Jeudi 14 juin à Moscou a lieu la cérémonie d'ouverture de la Coupe du monde 2018. Durant un mois "sur la planète entière on ne va parler que de football et ce sera difficile de l'éviter, comme dans les pays totalitaires il y a l'idéologie officielle et puis on ne parle de rien d'autre..." Robert Redeker ne mâche pas ses mots à propos du football. Il écrit "Peut-on encore aimer le football ?" (éd. du Rocher), un essai piquant où le philosophe décortique la planète foot pour montrer comment l'ère du spectacle et de l'argent roi a vidé le football de la part de rêve et de jeu qu'il est censé offrir.
Durant un mois donc, le monde entier aura les yeux rivés sur la Russie, pays hôte d'un événement ô combien médiatisé, sponsorisé, et dont les acteurs sont des stars mondiales. Les champions du ballon rond ne sont-ils pas désormais les grands de ce monde, richement payés, adulés, cotés, que l'on s'arrache à coup de millions ? "Cette histoire de mercato" que le philosophe compare à une "boucherie"... Bref, dans ce contexte où la dimension économique l’emporte sur tout autre aspect, le foot n’est-il pas en train de perdre son âme ?
Robert Redeker a beau se montrer sévère, pour consacrer un ouvrage - fût-ce un essai de philosophie - au football, ne faut-il pas aimer un tant soit peu ce sport ? Quand on lui demande : "Aimez-vous le football ? le philosophe répond... en philosophe : "C'est une question à laquelle il est difficile de répondre... Peut-on aimer autre chose que des sujets capables de répondre à votre amour soit des hommes soit de Dieu ? Mais là il s'agit d'un objet, peut-on aimer un objet ? Il faudrait dire 'Prisez-vous le football ?' mais il manque la dimension passionnelle et d'enthousiasme."
Passion, enthousiasme. C'est bien ce qui semble motiver les supporters dont les chants (les cris ? les hurlements ?) avec la pelouse verte et le ballon rond résument à eux seuls tout un programme. "Ce foot a pris une place considérable dans la société." Robert Redeker parle même "d'invasion" : "Je crois que le football est dans le monde contemporain l'une des choses les plus importantes."
Un concentré politique, social et métaphysique.
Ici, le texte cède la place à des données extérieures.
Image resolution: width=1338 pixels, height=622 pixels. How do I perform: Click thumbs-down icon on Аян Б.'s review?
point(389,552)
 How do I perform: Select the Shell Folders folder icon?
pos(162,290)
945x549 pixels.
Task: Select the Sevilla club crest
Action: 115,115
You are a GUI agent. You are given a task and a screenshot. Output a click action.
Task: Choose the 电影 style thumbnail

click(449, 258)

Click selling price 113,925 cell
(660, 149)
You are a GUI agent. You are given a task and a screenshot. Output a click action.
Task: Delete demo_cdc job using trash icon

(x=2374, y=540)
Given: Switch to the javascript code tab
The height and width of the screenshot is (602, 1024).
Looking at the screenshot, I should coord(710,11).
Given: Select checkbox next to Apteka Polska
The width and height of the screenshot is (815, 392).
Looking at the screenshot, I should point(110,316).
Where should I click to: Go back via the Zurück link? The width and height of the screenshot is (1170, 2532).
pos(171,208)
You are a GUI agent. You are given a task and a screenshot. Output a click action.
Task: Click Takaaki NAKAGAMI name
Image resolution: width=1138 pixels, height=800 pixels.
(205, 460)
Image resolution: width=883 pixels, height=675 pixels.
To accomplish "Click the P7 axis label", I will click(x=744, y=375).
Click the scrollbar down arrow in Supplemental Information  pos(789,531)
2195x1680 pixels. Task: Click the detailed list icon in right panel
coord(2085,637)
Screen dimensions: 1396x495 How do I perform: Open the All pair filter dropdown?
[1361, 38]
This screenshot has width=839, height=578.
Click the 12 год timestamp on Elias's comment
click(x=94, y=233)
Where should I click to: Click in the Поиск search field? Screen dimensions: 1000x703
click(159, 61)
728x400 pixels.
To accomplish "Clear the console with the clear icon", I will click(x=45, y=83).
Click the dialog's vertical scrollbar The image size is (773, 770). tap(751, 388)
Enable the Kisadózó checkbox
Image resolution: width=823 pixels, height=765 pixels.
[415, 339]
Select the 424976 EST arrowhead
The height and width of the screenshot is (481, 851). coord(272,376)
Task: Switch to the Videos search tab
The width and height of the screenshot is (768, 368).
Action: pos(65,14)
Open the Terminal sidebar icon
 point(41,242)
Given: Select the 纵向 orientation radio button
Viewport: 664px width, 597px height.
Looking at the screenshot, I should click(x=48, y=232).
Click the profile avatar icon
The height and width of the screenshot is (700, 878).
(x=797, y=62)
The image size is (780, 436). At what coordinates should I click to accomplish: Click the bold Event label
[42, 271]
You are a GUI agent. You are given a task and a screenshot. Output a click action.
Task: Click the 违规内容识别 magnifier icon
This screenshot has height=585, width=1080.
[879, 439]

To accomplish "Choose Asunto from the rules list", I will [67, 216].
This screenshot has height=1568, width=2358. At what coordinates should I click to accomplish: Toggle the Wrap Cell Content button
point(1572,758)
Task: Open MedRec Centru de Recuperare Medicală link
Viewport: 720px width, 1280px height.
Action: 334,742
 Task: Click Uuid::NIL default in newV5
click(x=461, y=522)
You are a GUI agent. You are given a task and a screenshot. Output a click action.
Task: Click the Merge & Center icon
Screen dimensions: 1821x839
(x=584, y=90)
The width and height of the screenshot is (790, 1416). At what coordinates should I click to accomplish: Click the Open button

Si l'on veut regarder le côté positif du football, on pourrait dire que c'est "la dernière structure collective qui rassemble tout le monde". Avec toutefois un effet prescriptif : Robert Redeker compare un match de foot à la morale d'une fable de La Fontaine qui "vous dit comment vous devez être". Ici, "performant, compétitif, riche, meilleur que les autres..."
À l'heure où l'on a renvoyé la religion dans la sphère privée - ce qui est "d'une ignorance et d'une inculture anthropologique phénoménale !" souligne le philosophe - et où on ne croit pas à la politique, "nous sommes dans une ère d'absence de sens et de vide". Les besoins anthropologiques fondamentaux restent, auquel répond le foot. "Je crois que le football répond à un besoin fondamental de l'humanité, y répond très mal et y répond dans le cadre de l'effondrement de structures qui y répondaient beaucoup mieux." Contrairement à la religion, le foot "n'apporte aucun message d'espoir pour l'humanité ni aucune transcendance".